The actions taken by the operating system for periodic process management are shown in Figure 2. The scheduler examines the list of periodic processes and selects a process to be executed. The choice depends on the process priority, the process periods, the expected execution times, and the deadlines of the ready processes. Sometimes, two processes with different deadlines should be executed at the same clock tick. In such a situation, one process must be delayed. Normally, the system will choose to delay the process with the longest deadline.

Processes that have to respond quickly to asynchronous events may be interruptdriven. The computer’s interrupt mechanism causes control to transfer to a predetermined memory location. This location contains an instruction to jump to a simple and fast interrupt service routine. The service routine disables further interrupts to avoid being interrupted itself. It then discovers the cause of the interrupt and initiates, with a high priority, a process to handle the stimulus causing the interrupt. In some high-speed data acquisition systems, the interrupt handler saves the data that the interrupt signaled was available in a buffer for later processing. Interrupts are then enabled again and control is returned to the operating system.

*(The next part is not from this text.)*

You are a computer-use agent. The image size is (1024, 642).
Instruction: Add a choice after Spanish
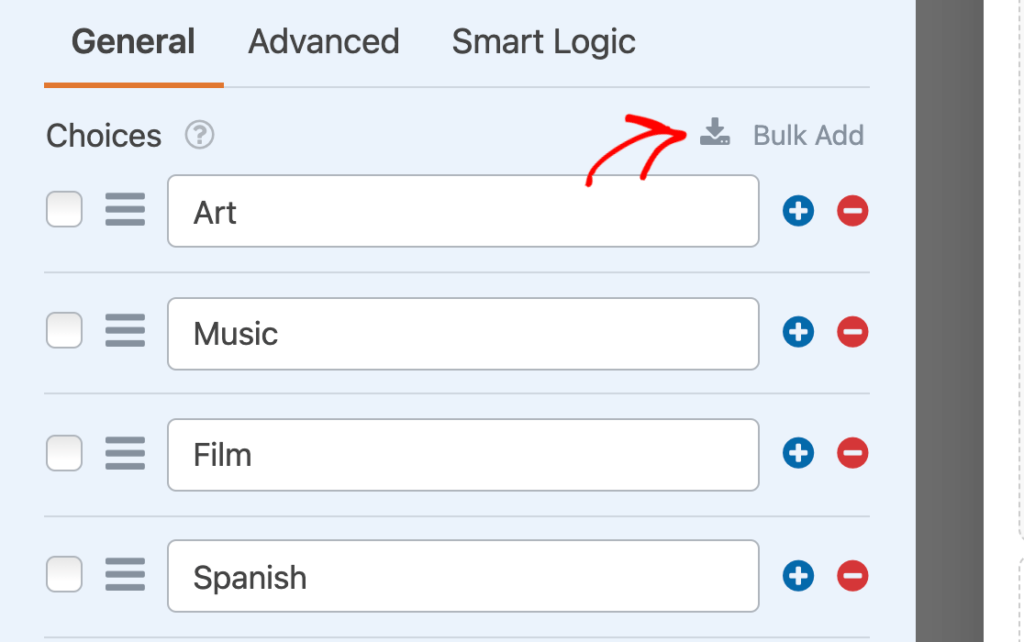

At any one time, there may be several processes, all with different priorities, that could be executed. The process scheduler implements system-scheduling policies that determine the order of process execution. There are two commonly used scheduling strategies :

  1. Non-pre-emptive scheduling Once a process has been scheduled for execution it runs to completion or until it is blocked for some reason, such as waiting for input. This can cause problems, however, when there are processes with different priorities and a high-priority process has to wait for a low-priority process to finish.
  2. Pre-emptive scheduling The execution of an executing process may be stopped if a higher-priority process requires service. The higher-priority process preempts the execution of the lower-priority process and is allocated to a processor.

Within these strategies, different scheduling algorithms have been developed. These include round-robin scheduling, where each process is executed in turn, rate monotonic scheduling, where the process with the shortest period (highest frequency) is given priority; and shortest deadline first scheduling, where the process in the queue with the shortest deadline is scheduled (Burns and Wellings, 2009).

Information about the process to be executed is passed to the resource manager. The resource manager allocates memory and, in a multiprocessor system, also adds a processor to this process. The process is then placed on the ‘ready list’, a list of processes that are ready for execution. When a processor finishes executing a process and becomes available, the dispatcher is invoked. It scans the ready list to find a process that can be executed on the available processor and starts its execution.